The system is flawed. Our system is flawed. How many more people have to die before we decide that we have had enough? No officers were charged in the deaths of these three men. Families were forever robbed of the ones they loved while the perpetrators of these heinous acts walk free. Protest and rioting have become the avenues chosen by some to express their dissatisfaction with steps taken to punish officers that abuse their power.

Peaceful protest are obviously what we would all prefer, and in a perfect world that would be all we would need for the people to unite and incite a change for the betterment of society. What could we do to protect ourselves from those who are supposed to be here for the very purpose of our protection?
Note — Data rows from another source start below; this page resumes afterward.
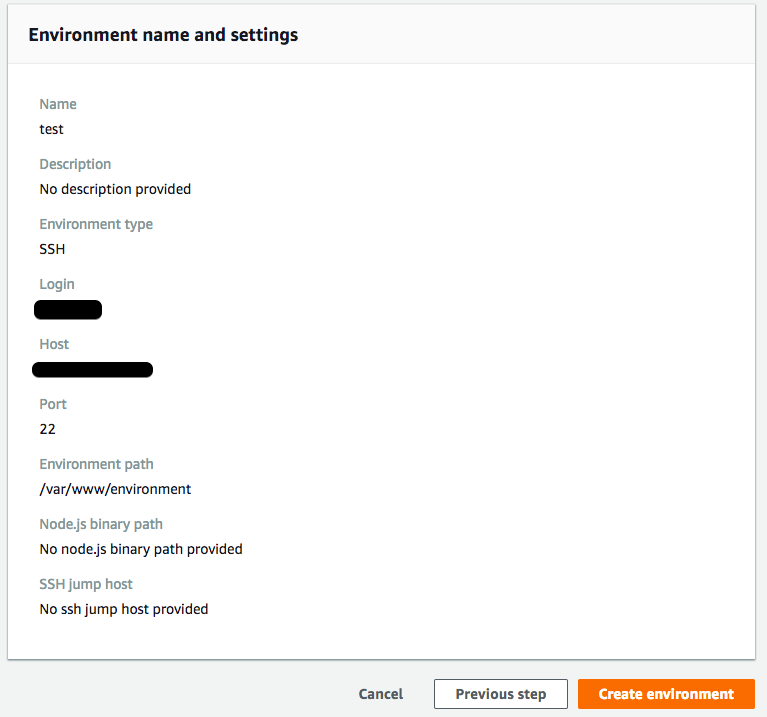Click the Node.js binary path label

tap(101, 524)
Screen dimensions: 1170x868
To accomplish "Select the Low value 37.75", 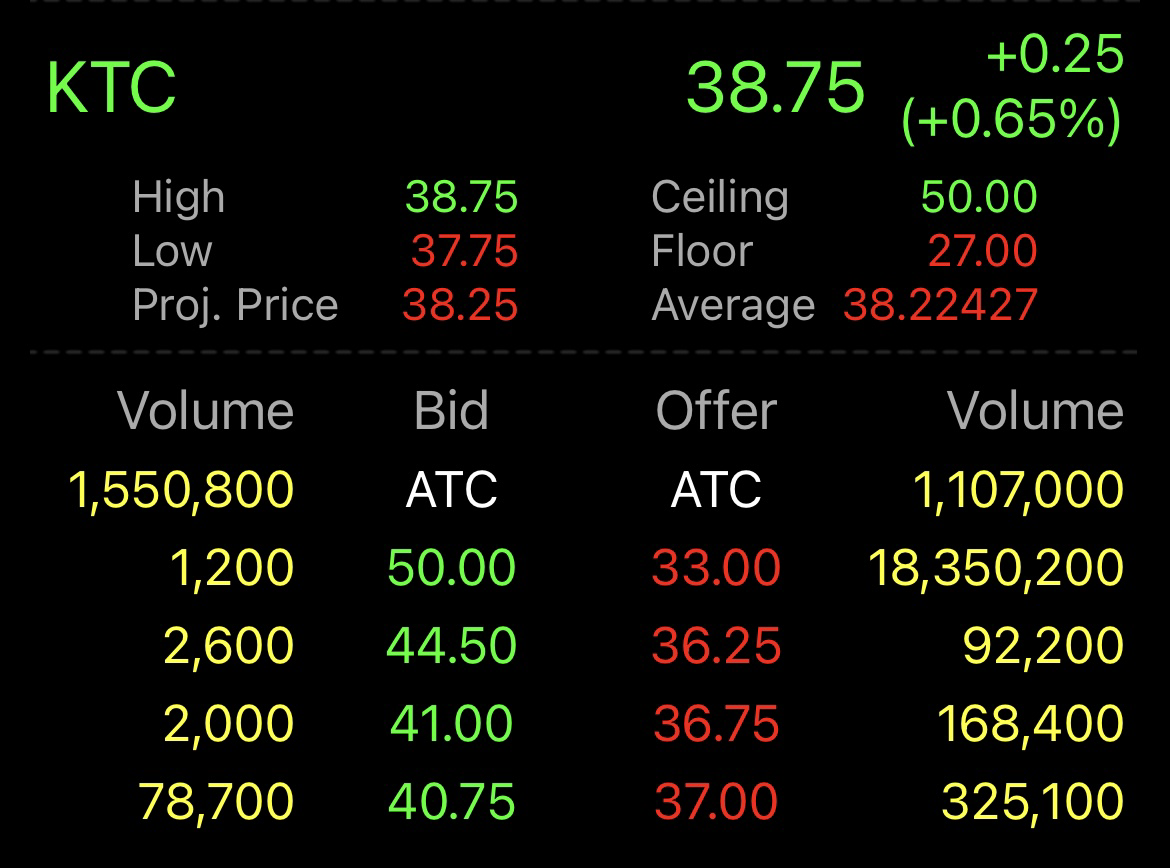I will (x=464, y=251).
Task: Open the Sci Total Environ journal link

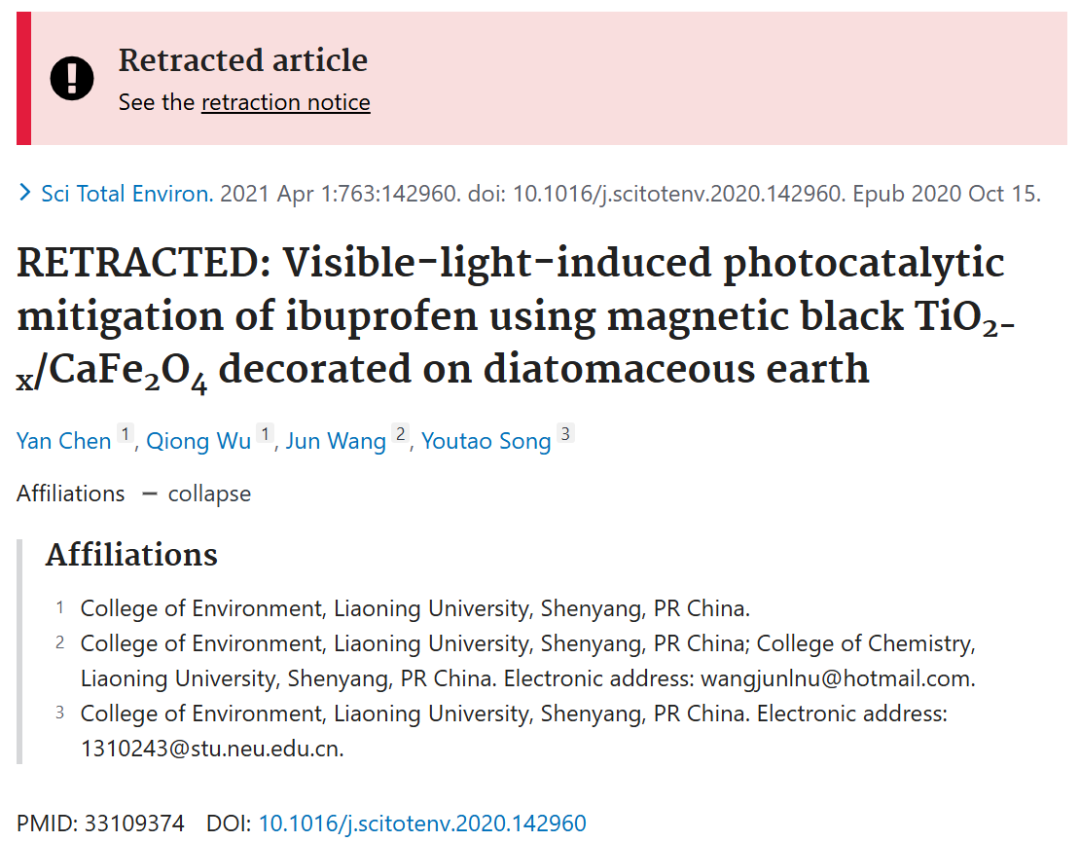Action: click(127, 194)
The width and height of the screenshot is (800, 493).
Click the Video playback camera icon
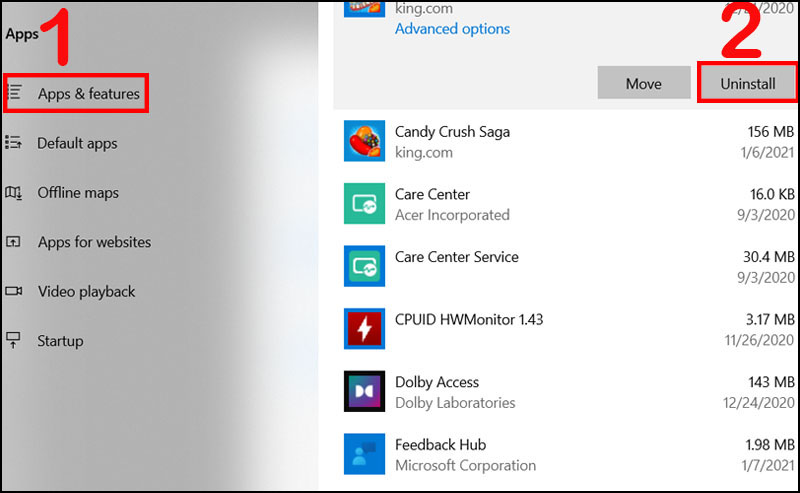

I posed this very question to Davy Vara. A very outspoken local activist here in Rochester, Davy V. is familiar with the many instances of brutality that have occurred in our city over years past. It was mid-October, a month or so before the verdict in Ferguson. Davey and I spoke in length about our views and why we were seeing increases in police violence toward normal citizens. The answer we both agreed upon was that power corrupts. Not all but some people can be easily carried away by the smallest amount of power. This is a fact that has been known to us for centuries, the real question is how to combat an enemy that is backed by the system put in place to protect us?

To this Davy told me the simplest answer is unity. According to Davy,”We all know that our collective voice is louder, and together if we are loud enough this voice can be a catalyst for change, but unity is the key. If you see something, say something. The police have always used their position to intimidate would be whistleblowers into silence, but if we do not stand up we will always be overlooked.”

I could not agree more with this sentiment, and as we talked more about Ferguson and all that had happened there, I asked if he felt people would eventually retaliate if police officers continue to get away with murder. His answer was, “violence begets violence.”, and “you could only mistreat people for so long before someone strikes back.” He could not know that on December 20th, a month after a Grand Jury failed to indict Darren Wilson for the shooting death of Michael Brown, 2 NYPD officers would be gunned down in what was said to be in direct retaliation for the failure to bring to justice the officers that killed Michael Brown, and Eric Garner.

After killing two unsuspecting officers, Ismaaiyl Brinsley then turned the weapon on himself, committing suicide on a nearby subway platform as police cut off his escape. Many people have suspicions as to the validity of this retaliation, but the fact remains violence begets violence. In the wake of what was a disturbing series of death at the hands of police we see two unaware officers of the law killed in cold blood. In the months since this incident we have seen officers nationwide being indicted for shootings and assaults where obvious excessive force was used. This includes cases in both New York and Missouri.

Everyday there seemed to be more and more cases of violent acts committed by police against the citizens of this country and as I dug deeper into the subject matter I found more questions than answer. How could this keep happening? Why isn’t there more being done?
The real answers to these questions are beyond the reach of the general public. The few people that are capable of creating the type of sweeping change that is needed are unwilling or uninterested. Davy V. is the only person I know with a definitive answer that makes any kind of sense. Unity is the only thing we have and in all reality is the only thing that stands a chance of working. If we unite against unjust treatment and refuse to let our voices be ignored then we can set ourselves on the path of eliminating violence committed by the municipalities against their citizens and establishing trust that could make those charged with the protection of the afore mentioned citizens more effective and ultimately help to truly serve and protect the people of this country.